# New beans :)



## dobber (Jun 22, 2012)

So been trying a few different beans mainly from s.america, but i'm now on Ethiopian sidamo. Massive difference in taste and body. thinking this could be an all time favorite up to now anyway. Just had the urge to share this with you guys.


----------



## Earlepap (Jan 8, 2012)

Hey dobber. What roaster is this from and how are you brewing it? Coincidentally a friend of mine sent me a bag of Sidamo from a Dutch roaster recently.
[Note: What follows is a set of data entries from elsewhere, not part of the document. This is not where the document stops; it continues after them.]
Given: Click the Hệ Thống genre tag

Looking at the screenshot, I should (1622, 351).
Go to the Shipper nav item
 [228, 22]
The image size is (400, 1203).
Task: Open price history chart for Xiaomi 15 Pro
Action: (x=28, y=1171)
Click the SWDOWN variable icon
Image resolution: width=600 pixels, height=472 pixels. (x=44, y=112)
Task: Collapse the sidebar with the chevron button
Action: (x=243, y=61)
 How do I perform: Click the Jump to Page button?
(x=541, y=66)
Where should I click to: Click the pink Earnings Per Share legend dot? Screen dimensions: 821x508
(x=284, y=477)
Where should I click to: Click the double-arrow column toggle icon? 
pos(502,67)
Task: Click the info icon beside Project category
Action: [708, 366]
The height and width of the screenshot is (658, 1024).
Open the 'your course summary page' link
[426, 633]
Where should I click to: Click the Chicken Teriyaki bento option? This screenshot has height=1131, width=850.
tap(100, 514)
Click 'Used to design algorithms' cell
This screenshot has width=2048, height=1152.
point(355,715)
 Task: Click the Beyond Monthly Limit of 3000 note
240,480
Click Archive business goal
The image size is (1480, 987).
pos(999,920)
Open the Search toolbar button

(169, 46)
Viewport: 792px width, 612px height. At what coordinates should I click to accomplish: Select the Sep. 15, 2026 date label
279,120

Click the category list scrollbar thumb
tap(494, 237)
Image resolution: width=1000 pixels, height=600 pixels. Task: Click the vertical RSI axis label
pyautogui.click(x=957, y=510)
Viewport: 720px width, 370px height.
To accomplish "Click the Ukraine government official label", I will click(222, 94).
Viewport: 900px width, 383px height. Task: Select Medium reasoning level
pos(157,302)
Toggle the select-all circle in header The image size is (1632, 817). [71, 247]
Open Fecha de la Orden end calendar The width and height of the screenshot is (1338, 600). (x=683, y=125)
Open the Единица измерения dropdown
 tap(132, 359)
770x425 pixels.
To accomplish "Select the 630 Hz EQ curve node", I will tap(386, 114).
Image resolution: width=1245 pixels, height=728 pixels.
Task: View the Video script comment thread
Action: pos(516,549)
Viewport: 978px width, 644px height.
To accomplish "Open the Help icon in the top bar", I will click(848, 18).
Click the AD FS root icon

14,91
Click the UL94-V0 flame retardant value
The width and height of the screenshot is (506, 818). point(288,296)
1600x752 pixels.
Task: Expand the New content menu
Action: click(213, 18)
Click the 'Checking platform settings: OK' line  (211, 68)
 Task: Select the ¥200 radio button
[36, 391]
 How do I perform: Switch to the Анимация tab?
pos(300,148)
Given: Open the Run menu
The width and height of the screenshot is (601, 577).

I've yet to nail it, but it's quite tasty.


----------



## dobber (Jun 22, 2012)

from the blending room based in Hull and brewing method espresso for latte or cappuccino. yeah hopefully getting more of this just bought a kilo of different

coffee tho.


----------



## dobber (Jun 22, 2012)

http://www.theblendingroom.co.uk/shop/ethiopia-sidamo-2-deri-kochi/

This is the link for them.


----------



## garydyke1 (Mar 9, 2011)

The Deri Kocha/Kochi is quite a common Sidamo. The Has bean stock was very tasty indeed


----------



## MikeHag (Mar 13, 2011)

What did it taste of Gary?


----------



## garydyke1 (Mar 9, 2011)

"Today was a rare day. A flawless coffee day. Let me explain : Mid morning was a clever dripper of Rwanda SACOF Rulindo Bourbon. 17.5g, 290g/96c water, 30 seconds bloom, 3 mins 30 steep, 30 seconds draw. The result Stunning - this coffees best showing so far (18 days past roast too1) but enough about Rwanda and on to Eithopia.....I received this coffee via IMM, roasted 11 days ago. I decided to break it in as espresso, casually grinding with the same setting as for the previous coffee, 15g went into the VST and subsequently the portafilter went into the machine (set at 92c). The shot was stopped at 32 seconds & 22g extraction, mottled ample crema very inviting. Stir of the spoon wafted a sublime scent , I knew it was going to be good. But Wow. I mean WOW, Red-berry is spot on, however so is 'clean', 'balanced', 'sweet', 'long'...mouth feel to die for. Struggled to find pear-drops but im sure tweeking parameters will help find that. This truely is the best espresso I have had all year...as I said a Flawless coffee day!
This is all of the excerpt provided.